Par 173 voix sans opposition, les députés ont approuvé une modification en ce sens dans la loi sur le transit alpin. La dissolution de la délégation entrera en vigueur le 1er décembre 2019, pour autant qu'aucun référendum n'aboutisse. Si c'était le cas, la conférence de coordination fixerait la date de l'entrée en vigueur et pourrait prévoir un effet rétroactif.
La délégation parlementaire de surveillance contrôle depuis 1999 la réalisation des nouvelles transversales alpines. Les deux projets principaux ayant été réalisés et les lignes mises en service, les travaux d'excavation du tunnel du Ceneri étant également achevés, les risques financiers apparaissent désormais comme très faibles.

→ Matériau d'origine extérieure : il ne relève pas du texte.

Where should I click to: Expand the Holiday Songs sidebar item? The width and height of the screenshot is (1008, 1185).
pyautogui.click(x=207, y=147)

Une dissolution à fin 2019, date de la fin de la présente législature, représente le meilleur compromis pratique du point de vue financier et organisationnel. Maintenir la délégation jusqu'à la présentation des décomptes finaux des nouvelles lignes ferroviaires à travers les Alpes (NLFA) en 2026 serait disproportionné.
Fixer la date butoir à 2020 (mise en exploitation du tunnel du Ceneri) ne serait pas très efficace non plus car il faudrait renouveler l'instance pour un an seulement. La délégation parlementaire avait soulevé elle-même l'idée de sa dissolution. La haute surveillance continuera d'être assurée par les commissions de gestion.